News Update for 10/17/18

Sebring city council members last night approved the next phase of a project to revitalize the City on the Circle. They OK’d a plan that will improve West Center Avenue. David Leidel of the Sebring Community Redevelopment Agency said that the work on West Center is designed to link the Circle to the waterfront area of Lake Jackson.
There will be expanded sidewalks and additional landscaping to increase pedestrian traffic to the Alan Altvader Cultural complex. A future vision would include a water park.

Prosecutors in Polk County are trying to determine whether a Lakeland city commissioner should be charged in the fatal shooting of a man he accused of shoplifting a hatchet from an Army-Navy surplus store.
Surveillance video shows the store’s co-owner, Lakeland Commissioner Michael Dunn, shooting Cristobal Lopez on Oct. 3.
It shows Dunn holding a gun in his right hand while trying to keep Lopez from carrying the hatchet out of the store. Dunn grabs a fistful of his shirt and Lopez is partly out the door, raising the hatchet, when Dunn fires and Lopez falls, mortally wounded.
Dunn’s attorney, Rusty Franklin, told the Tampa Bay Times it was justified because Lopez was holding the hatchet. Prosecutor Jacob Orr said Monday that keeping the video secret didn’t benefit the investigation.

The somber task of determining how many people died in Hurricane Michael’s rampage is proving elusive. The storm that smashed into the Florida Panhandle last week left widespread destruction. But state officials say they will announce storm-related fatalities only once they are certified by local medical examiners – a task that will unwind slowly.

In Hurricane Michael’s aftermath much of the world’s attention has been focused on Florida’s battered coastal communities, but rural communities all the way to the Georgia and Alabama borders also felt its fury. Many are still struggling days after the storm passed. The small city of Marianna, Florida, is still without power and will likely remain so for a month after being hit with its strongest storm in recorded history

People in the Florida Panhandle are still trying to locate loved ones several days after Hurricane Michael. Joanne Garone Behnke is still searching for her 79-year-old aunt, whose Mexico Beach home is a pile of rubble. As the hurricane closed in, emergency authorities expressed frustration that many residents weren’t evacuating.
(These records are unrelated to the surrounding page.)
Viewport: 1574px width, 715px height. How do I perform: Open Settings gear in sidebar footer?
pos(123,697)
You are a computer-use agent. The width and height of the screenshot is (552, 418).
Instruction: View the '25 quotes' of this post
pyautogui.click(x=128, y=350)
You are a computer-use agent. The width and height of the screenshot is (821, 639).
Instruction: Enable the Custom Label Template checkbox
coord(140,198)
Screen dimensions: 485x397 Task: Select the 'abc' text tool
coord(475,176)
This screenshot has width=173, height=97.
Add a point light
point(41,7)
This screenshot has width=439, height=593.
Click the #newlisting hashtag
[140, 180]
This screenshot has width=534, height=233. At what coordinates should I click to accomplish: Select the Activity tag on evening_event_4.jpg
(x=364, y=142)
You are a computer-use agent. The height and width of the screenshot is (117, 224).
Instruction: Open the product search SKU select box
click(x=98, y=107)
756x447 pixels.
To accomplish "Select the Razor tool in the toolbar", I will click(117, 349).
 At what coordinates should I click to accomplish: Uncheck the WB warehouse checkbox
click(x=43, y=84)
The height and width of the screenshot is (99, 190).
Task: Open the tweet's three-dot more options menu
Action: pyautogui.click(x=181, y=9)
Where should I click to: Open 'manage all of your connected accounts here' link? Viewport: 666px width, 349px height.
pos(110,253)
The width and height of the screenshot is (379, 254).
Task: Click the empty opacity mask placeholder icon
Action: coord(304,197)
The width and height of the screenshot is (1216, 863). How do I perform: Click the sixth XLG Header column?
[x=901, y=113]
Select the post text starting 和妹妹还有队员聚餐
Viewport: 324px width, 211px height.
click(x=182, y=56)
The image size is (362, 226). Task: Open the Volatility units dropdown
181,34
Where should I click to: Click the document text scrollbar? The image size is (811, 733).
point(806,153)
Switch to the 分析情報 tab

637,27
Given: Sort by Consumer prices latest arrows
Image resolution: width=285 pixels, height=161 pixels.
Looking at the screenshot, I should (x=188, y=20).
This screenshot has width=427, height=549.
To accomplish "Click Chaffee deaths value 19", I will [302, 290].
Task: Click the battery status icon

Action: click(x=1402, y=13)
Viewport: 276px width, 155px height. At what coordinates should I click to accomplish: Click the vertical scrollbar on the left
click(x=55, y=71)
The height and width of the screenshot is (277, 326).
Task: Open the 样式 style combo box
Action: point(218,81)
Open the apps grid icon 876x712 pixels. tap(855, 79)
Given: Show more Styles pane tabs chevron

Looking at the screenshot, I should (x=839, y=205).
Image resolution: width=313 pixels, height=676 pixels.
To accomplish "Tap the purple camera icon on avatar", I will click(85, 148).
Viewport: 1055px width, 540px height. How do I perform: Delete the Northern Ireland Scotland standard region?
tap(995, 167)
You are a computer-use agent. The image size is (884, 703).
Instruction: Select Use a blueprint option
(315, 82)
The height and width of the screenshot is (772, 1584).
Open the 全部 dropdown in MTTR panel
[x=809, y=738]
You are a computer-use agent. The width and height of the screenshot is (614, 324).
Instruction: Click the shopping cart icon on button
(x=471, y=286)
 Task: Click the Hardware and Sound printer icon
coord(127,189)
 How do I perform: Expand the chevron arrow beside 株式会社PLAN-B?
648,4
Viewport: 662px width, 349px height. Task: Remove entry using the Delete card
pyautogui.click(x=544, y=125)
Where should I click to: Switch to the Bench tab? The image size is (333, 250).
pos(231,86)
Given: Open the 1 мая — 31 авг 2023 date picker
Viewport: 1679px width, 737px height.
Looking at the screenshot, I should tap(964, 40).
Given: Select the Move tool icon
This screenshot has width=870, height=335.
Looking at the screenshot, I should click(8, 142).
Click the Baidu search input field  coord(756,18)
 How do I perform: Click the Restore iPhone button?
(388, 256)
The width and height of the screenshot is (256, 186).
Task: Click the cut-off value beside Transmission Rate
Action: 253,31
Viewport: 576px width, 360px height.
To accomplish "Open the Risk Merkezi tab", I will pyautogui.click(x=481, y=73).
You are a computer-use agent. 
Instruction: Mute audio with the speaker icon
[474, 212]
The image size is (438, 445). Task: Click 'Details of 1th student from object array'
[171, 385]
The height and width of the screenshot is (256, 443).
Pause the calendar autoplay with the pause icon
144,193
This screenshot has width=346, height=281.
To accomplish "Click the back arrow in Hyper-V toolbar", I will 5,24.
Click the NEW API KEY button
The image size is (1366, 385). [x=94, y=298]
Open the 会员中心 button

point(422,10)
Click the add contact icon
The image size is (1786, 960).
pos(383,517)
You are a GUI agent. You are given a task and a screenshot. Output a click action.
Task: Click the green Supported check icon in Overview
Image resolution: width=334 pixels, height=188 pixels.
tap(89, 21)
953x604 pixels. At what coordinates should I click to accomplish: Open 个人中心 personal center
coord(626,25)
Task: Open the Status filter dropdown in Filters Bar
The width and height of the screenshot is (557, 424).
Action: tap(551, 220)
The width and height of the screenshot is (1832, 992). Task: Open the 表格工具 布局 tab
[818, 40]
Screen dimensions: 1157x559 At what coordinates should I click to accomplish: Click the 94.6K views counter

City Clerk Adrian Welle said Sunday that 46 people were unaccounted for.

President Donald Trump and his wife, Melania, listened to stories of survival and struggle as they surveyed the wreckage of Hurricane Michael in Florida and Georgia. The president and first lady toured devastated coastal communities by air, land and foot Monday before helping hand out bottled water at a FEMA aid distribution center in Florida. Trump also visited with Georgia farmers who lost their crops.